Bank Indonesia hingga BUMN Diretas, DPR: Darurat Keamanan Siber RI
Lebih dari 200 komputer di kantor cabang Bank Indonesia (BI) diduga dibobol oleh peretas (hacker) asal Rusia, ransomware Conti. Beberapa sistem lembaga negara dan Badan Usaha Milik Negara (BUMN) juga pernah menjadi korban kejahatan siber.
Anggota Komisi I Dewan Perwakilan Rakyat (DPR) dari Partai Kesejahteraan Rakyat (PKS) Sukamta mengatakan, kejahatan siber yang kerap kali terjadi menunjukkan kondisi keamanan siber di Indonesia sudah pada tingkatan sangat mengkhawatirkan.
Sebab, peretasan dan kebocoran data menunjukkan bahwa infrastruktur keamanan siber di lembaga negara, seperti Bank Indonesia buruk. "Ini sudah kategori darurat. Perlu penanganan segera dan harus komprehesif," kata Sukamta kepada Katadata.co.id, akhir pekan lalu (22/1).

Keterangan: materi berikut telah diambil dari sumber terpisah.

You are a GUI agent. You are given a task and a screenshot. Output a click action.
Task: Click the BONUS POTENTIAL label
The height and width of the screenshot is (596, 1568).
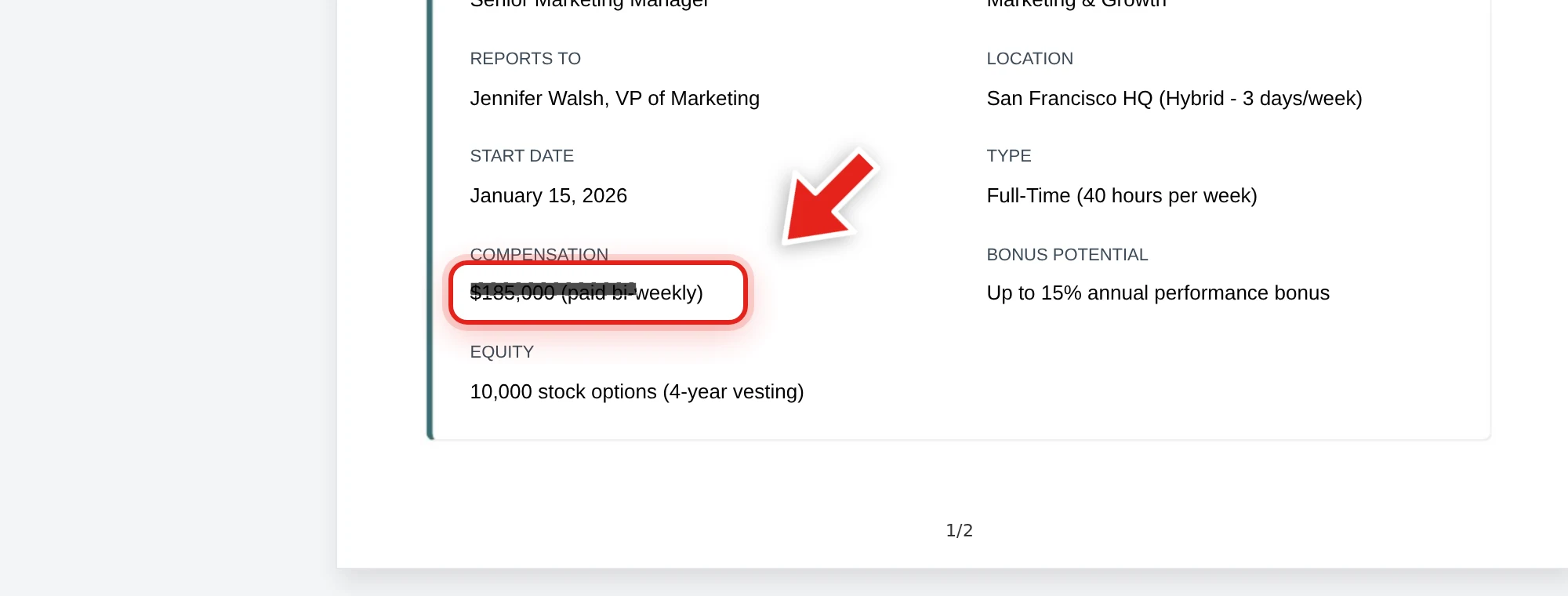pos(1067,255)
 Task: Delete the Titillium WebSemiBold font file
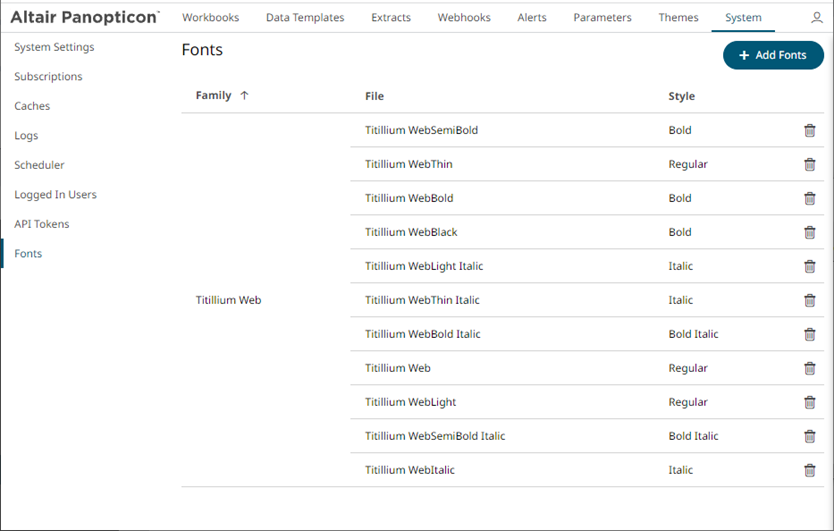[x=810, y=131]
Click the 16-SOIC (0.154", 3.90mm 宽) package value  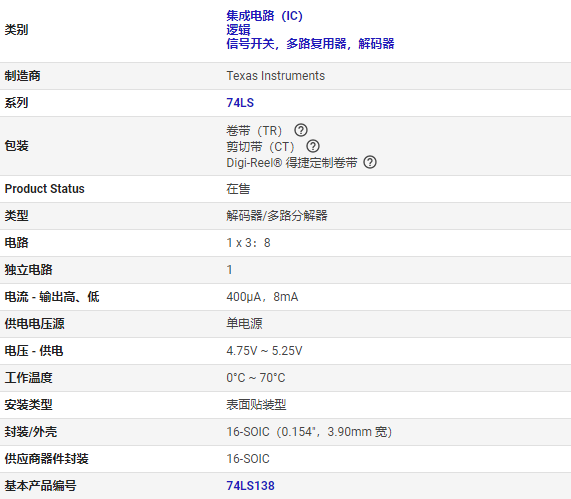point(309,432)
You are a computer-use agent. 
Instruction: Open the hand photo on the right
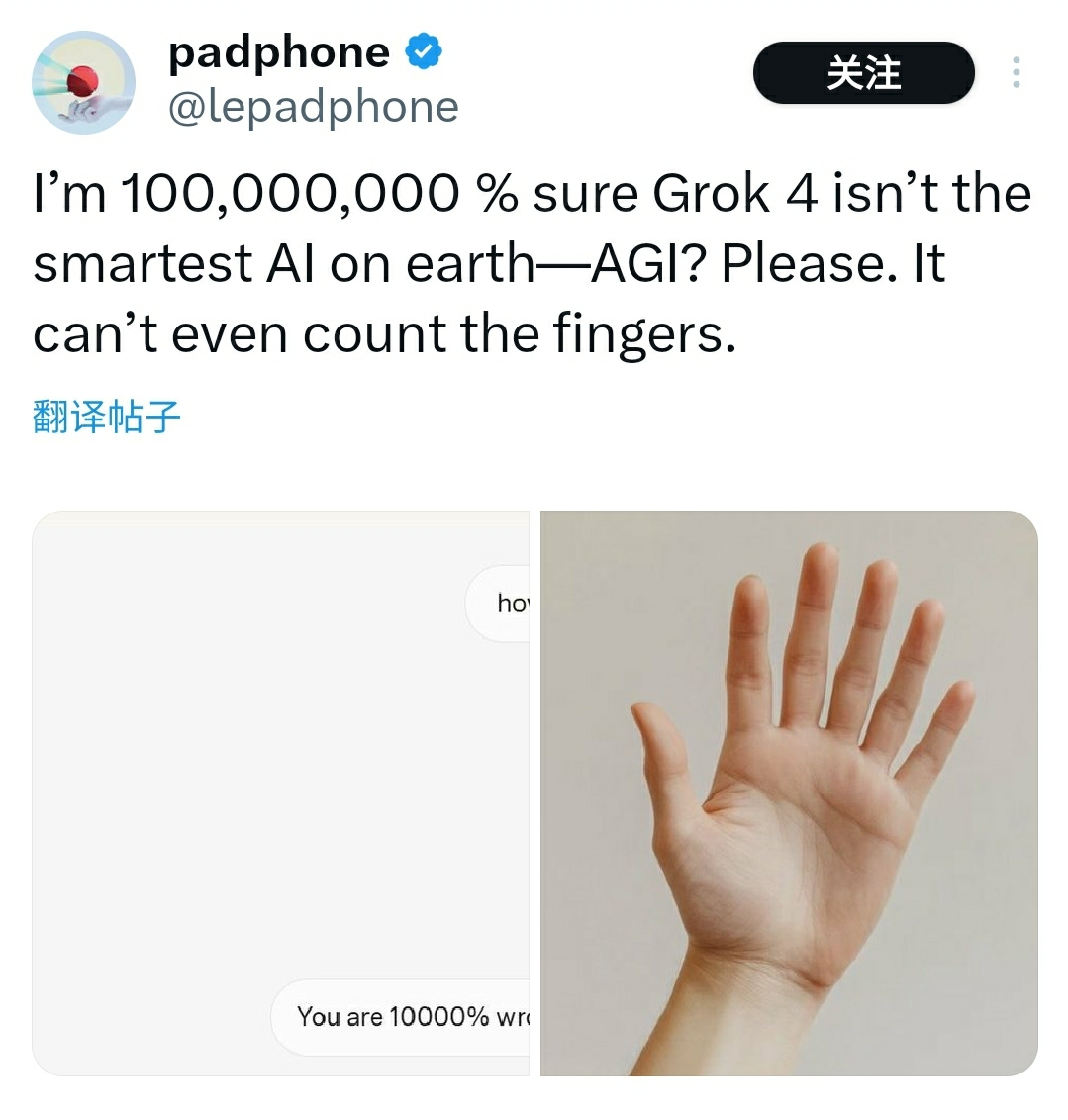789,793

Ia juga menyesalkan lambatnya respons pemerintah dalam mengatasi kebocoran data. Menurutnya, pemerintah seakan membiarkan kasus tanpa jelas upaya tindak lanjutnya.
"Pemerintah mungkin kebingungan mau mengambil langkah hukum terkait kebocoran data," kata Sukamta. Sebab, pembahasan Rancangan Undang-Undang atau RUU Perlindungan Data Pribadi belum juga rampung.
"Sudah lima masa sidang RUU Pelindungan Data Pribadi dibahas, tapi pihak pemerintah masih tarik ulur dalam beberapa pasal," ujarnya. Namun, ia tidak menjelaskan pasal apa saja yang dimaksud.
Ia hanya berharap, pemerintah harus segera membenahi infrastuktur keamanan siber meskipun belum ada UU perlindungan data pribadi.
"Di luar soal regulasi, pemerintah bisa segera benahi sistem proteksi, pembaruan aplikasi, enkripsi data, backup data hingga tata kelola Sumber Daya Manusia (SDM) pengelola keamanan siber," katanya.